O casal foi surpreendido por volta das 3h, horário de Brasília, enquanto dormia. A captura foi confirmada pelo presidente Donald Trump e executada pela Força Delta, unidade de elite do Exército americano, sem registro de baixas entre as tropas dos EUA.
Autoridades americanas informam que Maduro e Flores já foram removidos do território venezuelano.
A incursão foi iniciada por via aérea e terrestre, atingindo a capital Caracas e os estados de Miranda, Aragua e La Guaira. Testemunhas e equipes jornalísticas relataram o som de aeronaves e explosões que duraram cerca de 90 minutos, causando quedas de energia em várias áreas.
Especialistas em inteligência destacaram a rapidez da missão e o uso de tecnologia de rastreamento da CIA para localizar o paradeiro do líder venezuelano.

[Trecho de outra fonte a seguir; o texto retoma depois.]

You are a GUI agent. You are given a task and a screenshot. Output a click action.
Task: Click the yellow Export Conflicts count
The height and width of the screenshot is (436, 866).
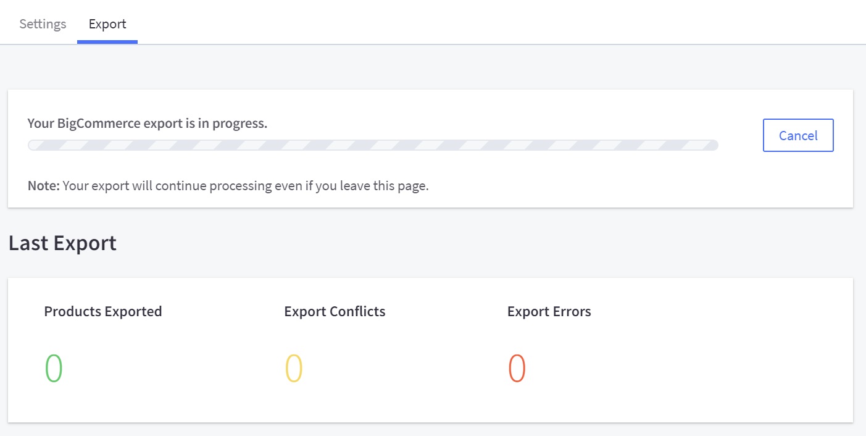(x=294, y=368)
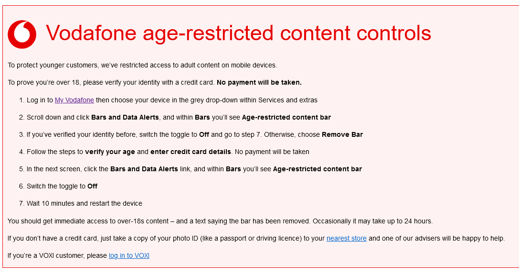
Task: Click the Vodafone age-restricted content controls heading
Action: [x=238, y=33]
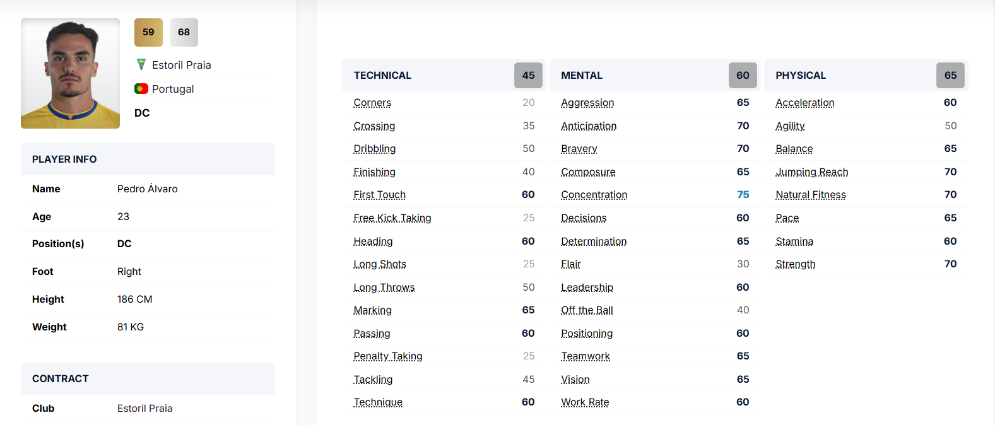Click the Natural Fitness attribute
Viewport: 995px width, 425px height.
point(810,195)
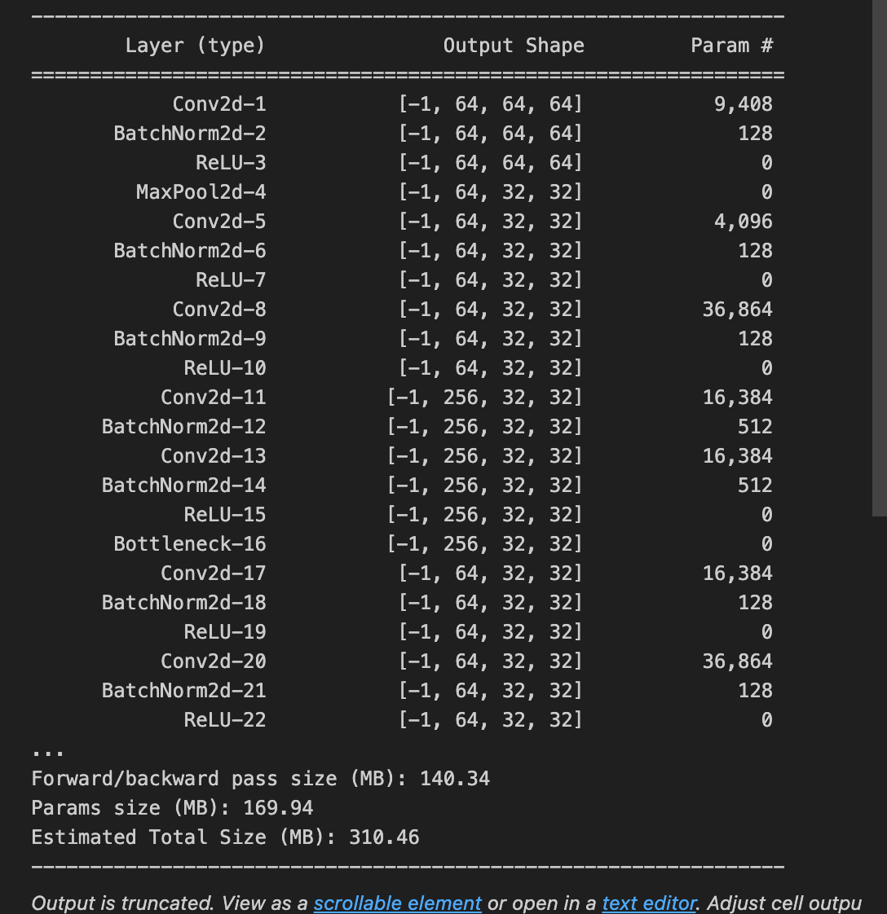Click the Conv2d-20 parameter count 36,864
This screenshot has width=887, height=914.
(x=738, y=661)
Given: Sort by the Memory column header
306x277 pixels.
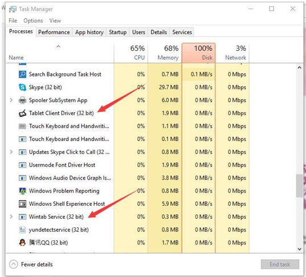Looking at the screenshot, I should (x=165, y=53).
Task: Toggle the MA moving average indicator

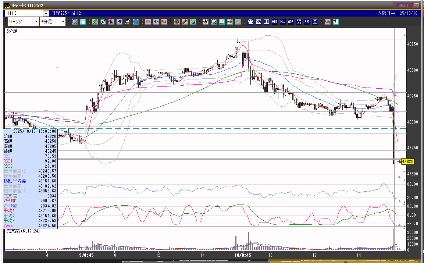Action: (259, 22)
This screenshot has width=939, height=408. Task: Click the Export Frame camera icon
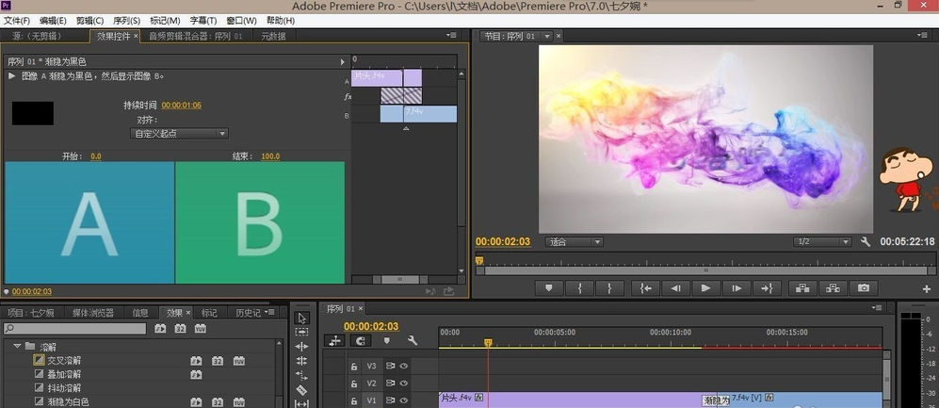(x=863, y=288)
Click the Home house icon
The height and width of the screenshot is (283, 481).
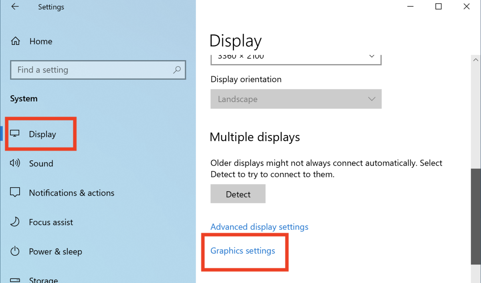15,41
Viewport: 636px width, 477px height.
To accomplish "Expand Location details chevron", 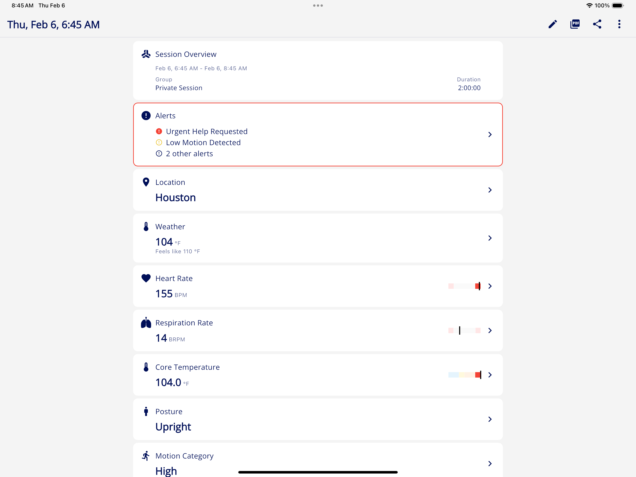I will tap(490, 190).
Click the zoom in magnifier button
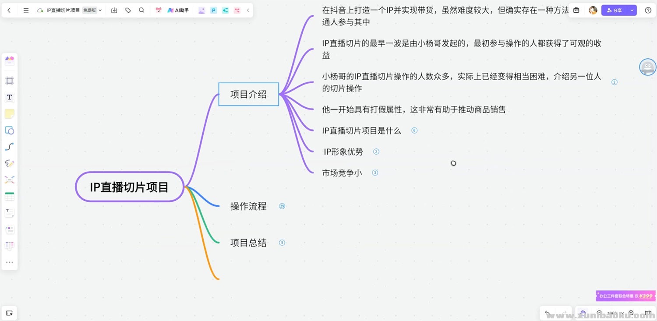This screenshot has height=321, width=657. [x=631, y=313]
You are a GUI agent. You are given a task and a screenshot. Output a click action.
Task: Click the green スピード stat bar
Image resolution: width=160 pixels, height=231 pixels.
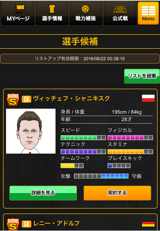point(83,138)
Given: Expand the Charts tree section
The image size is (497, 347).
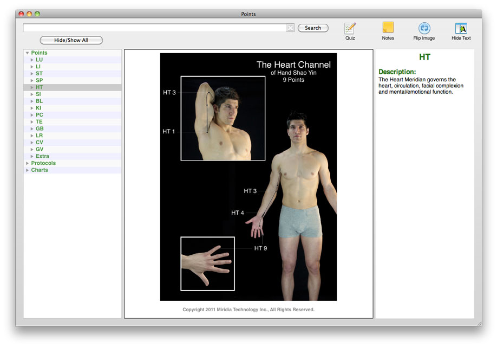Looking at the screenshot, I should pyautogui.click(x=27, y=170).
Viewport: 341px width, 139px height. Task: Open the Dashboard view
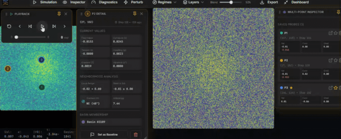pyautogui.click(x=296, y=2)
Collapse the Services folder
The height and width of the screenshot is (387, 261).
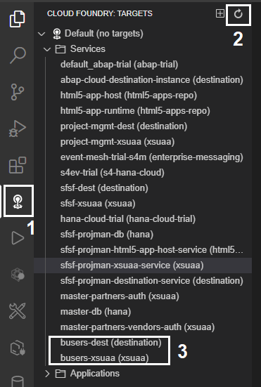[47, 49]
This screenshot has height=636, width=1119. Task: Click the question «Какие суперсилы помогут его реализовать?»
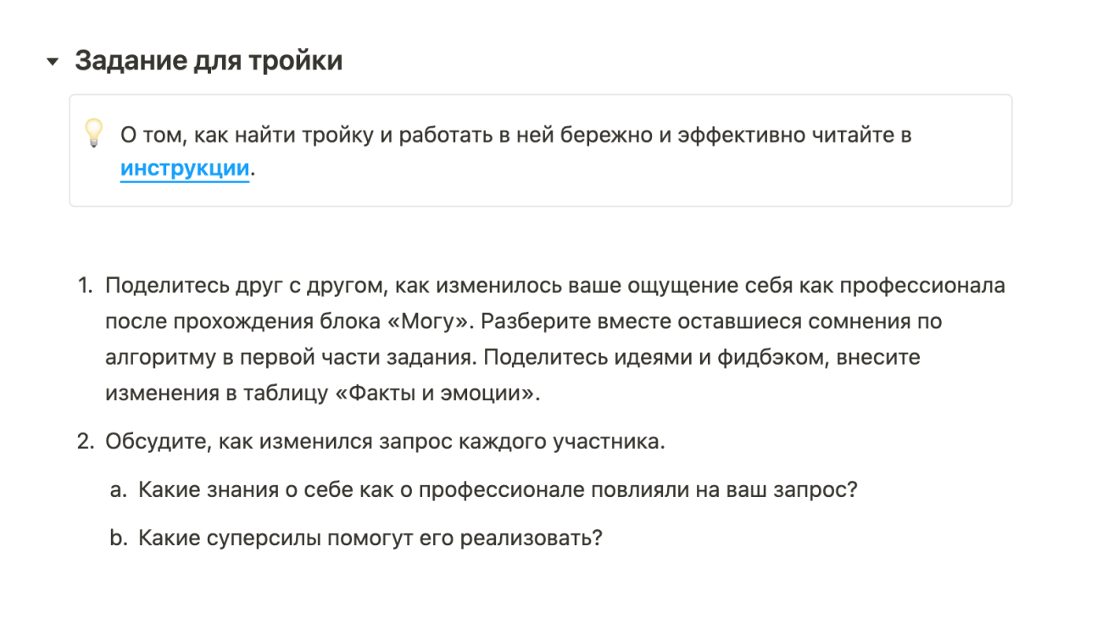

Durante os bombardeios, moradores de cidades costeiras afirmaram que o céu ficou vermelho e o solo tremeu. Simultaneamente, a Administração Federal de Aviação (FAA) dos Estados Unidos proibiu o sobrevoo de aeronaves americanas no espaço aéreo venezuelano, citando riscos à segurança.
O objetivo da captura é levar Nicolás Maduro a julgamento no Distrito Sul de Nova York, onde ele é acusado de narcoterrorismo, conspiração para importação de cocaína e posse de metralhadoras. Contra Maduro havia uma recompensa de 50 milhões de dólares oferecida pela justiça americana.
O senador republicano Mike Lee declarou que a operação foi autorizada pelo Artigo II da Constituição dos EUA, que concede ao presidente autoridade como comandante-chefe para proteger interesses nacionais.
Em resposta, o governo da Venezuela decretou emergência nacional e implementou planos de defesa. A vice-presidente Delcy Rodriguez afirmou inicialmente que, após a incursão das forças especiais, o paradeiro de Maduro era desconhecido para o governo local.
O ministro da Defesa, Vladimir Padrino, assegurou que o país resistirá contra qualquer presença estrangeira e denunciou ataques a áreas civis. A ação gerou divisão na comunidade internacional.
A União Europeia, junto a países vizinhos como Chile e Colômbia, expressou preocupação, pedindo moderação e uma solução pacífica que respeite o direito internacional.